Before the conference started I had made a rough plan of what sessions I was going to attend. My initial plan was to follow the labs that had a focus on agile development, service-oriented architecture and other of the more technology-agnostic sessions.
I started the day by hanging out in our stand area – which was designed by an event bureau of some sort – featuring a red leather couch, a whine cooler refrigerator, a gas-driven fireplace and more of the standard stand equipment.
0830AM Hurra Torpedo went on stage and did they’re opening gig. Their thing is to play on household appliances. It was noisy as h*** and it really wasn’t my cup of tea that early in the morning. I didn’t watch the whole show, but Kristoffer Schau apparently broke one of his finger before he lifted a large washing machine as the grand finale. Crazy guys.
0900AM and I was off to the first session. Erich Gamma of Rational talked about the development process and tools they use to create the Eclipse platform. They are ~70 developers spread over five or six sites working on different components of the IDE. He talked a lot about how they used Rational Jazz to help the distributed development.
A colleague of mine had one comment; strait jacket! And I had to agree, it seemed really rigid and non-agile. Some features of Rational Jazz reminded me of those I have used in Microsoft Visual Studio Team System – but the number of features was really mind-boggling.
My initial plan was to follow Jim Webber’s “Guerrilla SOA” talk at 1015AM – but I ended up talking to a lot of old acquaintances instead and didn’t attend any sessions before 0200PM when Rickard Öberg went on stage in lab 3 to talk about his Qi4j framework and the concept he called Composite Oriented Programming followed by my NNUG board member partner-in-crime Anders Norås‘ talk; Better Domain Driven Design. The two talks touched some of the same topics. Anders also talked about some of the shortcomings of the JVM – mainly the lack of real generics support (A design mistake I personally believe borders to scandalous).
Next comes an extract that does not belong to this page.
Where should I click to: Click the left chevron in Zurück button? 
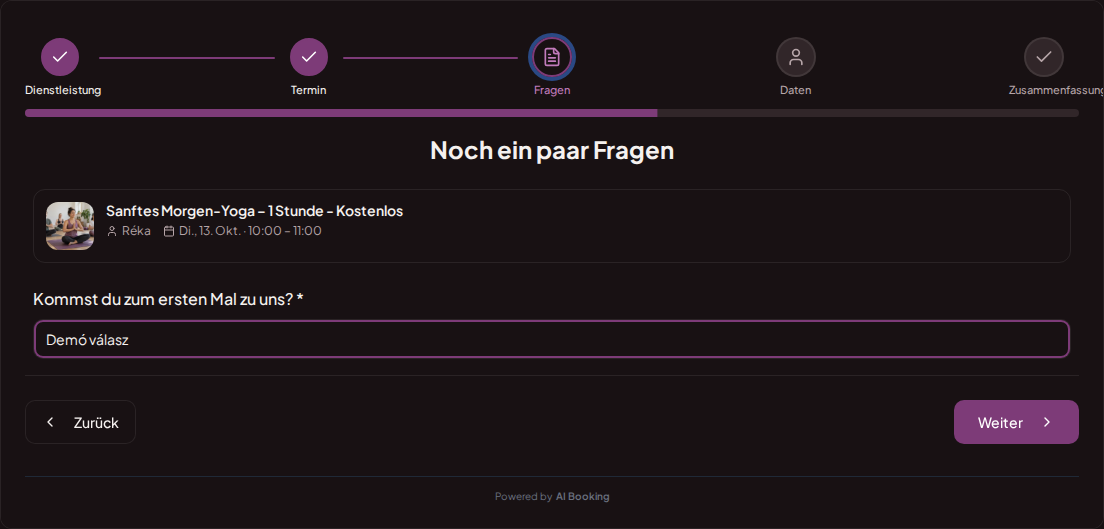coord(50,422)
The rest of the afternoon I spent mostly on our stand or wandering around talking to different people. All the sessions were broadcast on six large canvases in the main hall and you could listen in with a wireless headset that could be borrowed from the information stand. But I failed to get it to work properly ( tried a couple of times with different headsets) and by the different acrobatic moves (to get a good reception) I observed by some of the other attendants I was not the only one with the problem.
At 0500PM or so, we brought out the Spanish Serrano ham and started handling out wine at our stand. People poured in, and it acted as a pre-party for the ClubZone events later in the evening.
Press Play On Tape played a lot of computer music/game classics from the stage, and the atmosphere was good.
At 0730PM or so, we headed off to Gloria Flames – a rock club located a short distance from the venue (Oslo Spectrum). The party was sponsored by Programutvikling – In my opinion Norway’s best course provider – and hosted by some of their fabulous crew – Siv, Martine, Kjersti, Rita & the rest – kudos to you.
The place was filled with beer thirsty techies probably continuing their discussing from earlier that day – but when LoveShack – a group specializing in hits from the eighties – went on stage – the dance floor filled up and the people went crazy. When the band asked the crowd to jump under a couple of the songs, the floor actually started swinging and I actually started worrying if it would hold all the people.
Luckily, it did – and when it was getting close to midnight, I split the party and took a train home.